Moody’s has since downgraded Greece’s already abysmal credit rating, and the European Union and the IMF are in the process of pasting together a second bailout package for the country.
How did the Euro come to this?
Well, from the outset, the adoption of the Euro had more to do with politics than economics. Experts knew a common currency for economies as disparate as Europe’s was going to be a huge challenge.
So Eurozone nations made binding commitments to keep their budget deficits below 3% of GDP, and their total debt below 60% of GDP.
The idea was that fiscal prudence would carry the day. But that proved hard to achieve: today 14 of the 16 Eurozone countries breach these targets.
But the bigger problem is the one nobody mentions – the relative competitiveness of economies. The modern drachma was introduced in 1954 at 30 to the US dollar and fell steadily in value. By the late 1990s it took 400 drachma to buy a dollar. This long slow devaluation allowed Greece to remain competitive.
Adopting the Euro ended the long-term trend of southern European currencies slowly devaluing against northern currencies, because the southern economies were less competitive.
If Greece, Portugal and Spain had their own currencies, market forces would mean they were worth much less than the Euro. If Germany had its own currency, it would be worth substantially more than the Euro.
So Germany’s massive trade surpluses arise partly because its undervalued currency makes its exports highly competitive.
There is therefore a structural problem in the Euro to which no one has yet developed a solution, short of Greeks becoming as hard-working, educated and focused as Germans.
Last March, when Greece’s problems first captured the headlines, the EU and the IMF needed to take tough action.
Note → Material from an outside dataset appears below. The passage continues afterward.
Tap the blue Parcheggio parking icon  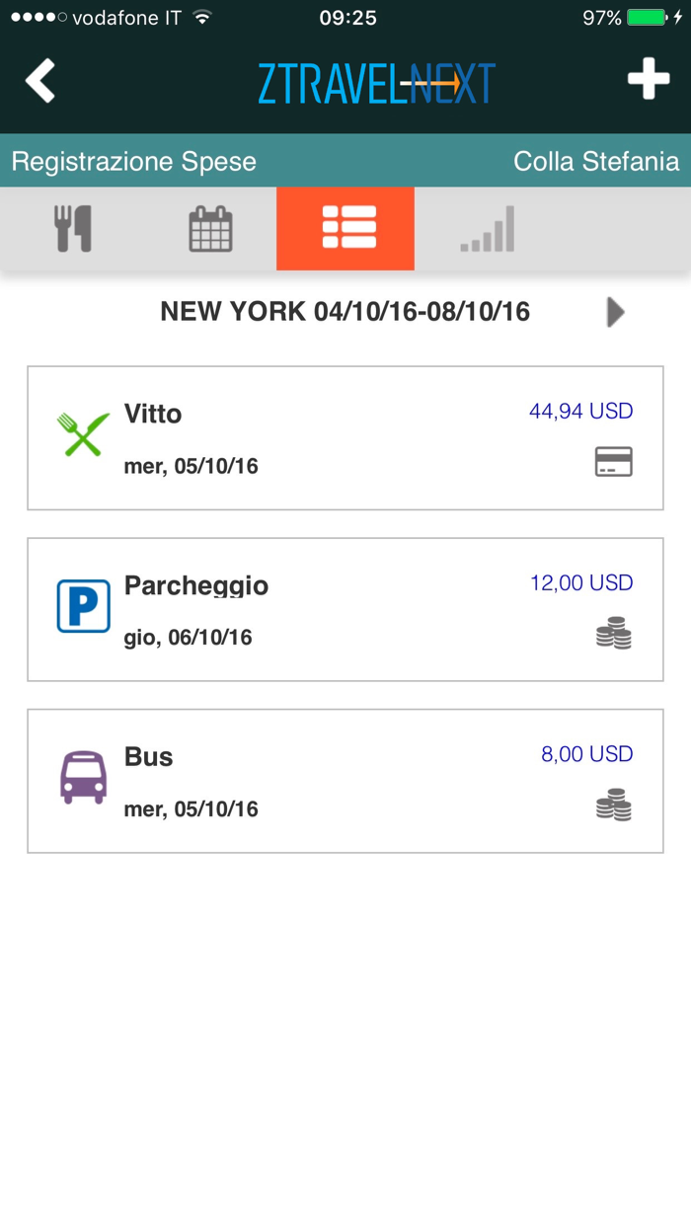point(83,606)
They needed to determine the amount of debt Greece could realistically service, and then demand Greece’s bank creditors write off the rest in return for the bailout loans that were extended to Greece.
So if Greece could service, say, 60% of its debts then the banks should, collectively, have been given a choice: either write off 40% of their loans and receive the bailout moneys that kept Greece servicing the rest of their loans, or retain the right to enforce the full amount of the loans knowing Greece would never be bailed out and the market would allocate losses.
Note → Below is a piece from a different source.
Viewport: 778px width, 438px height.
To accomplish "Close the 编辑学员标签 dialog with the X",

Instead, the bailouts proceeded and replaced much commercial bank debt with sovereign loans from other countries. Bank shareholders were preferred at the expense of taxpayers in Germany, France and other countries.
The bailouts proceeded because the major creditors were German and other European banks. European nations were protecting their banks and the Euro.
Delaying the day of reckoning has made the problem larger, and its resolution far more difficult, as defaulting on bank debt is less difficult than defaulting on loans to other countries.
Meanwhile, the credit ratings of Australian banks were marginally downgraded last month because our banks raise a relatively large proportion of their funds offshore, and the expectation is that offshore markets will be thrown into turmoil later this year by troubles in Greece. The severe austerity measures imposed by the IMF and the EU last year were always going to shrink the economy, reduce the tax base and make servicing Greece’s debt even more difficult. And that is what has happened.
So where to from here?
One option is a prolonged default along the lines of Argentina’s in the early years of the last decade. Greece must be studying that precedent with interest, because overall Argentina emerged from it well.
It lost access to foreign capital for a number of years, but this was more than offset by its no longer needing to service its foreign debt, and its economy boomed. The default, when eventually resolved, led to major writedowns on its debt.
In one way this would be far easier for Greece than for Argentina, for the great majority of Greece’s loans are governed by Greek law, whereas Argentina’s loans were governed by New York or English law.
A short Act of the Greek Parliament could waive a sizable portion of all its loans if Greece has the political courage to withstand the resulting howls of protest.
Yet in another way, unless Greece leaves the Eurozone, this way forward is harder for it, as the devaluation that stimulated Argentina’s economy is denied it.
Outright default is less reprehensible than it might at first appear. The interest rates on loans to Greece reflected their higher risk. Now this risk has come home to roost, the banks want to be bailed out by the European governments.
But why should other European countries, most of which are already highly indebted, bailout the banks in this way? Why should not the market determine the losses?
However, just as it was politics that led to the Euro’s adoption, so it is likely to be politics that means Greece will choose not to default, and will be funded by other countries so it does not have to do so.
In the coming months, one can expect further bailout loans from other European countries, probably coupled to some of the haircuts on the debt by creditors that should have happened last year.
This will lead to some disruption and contagion in the markets, but far less than would be precipitated by an outright default, and the protests by Greeks suffering under austerity policies will continue.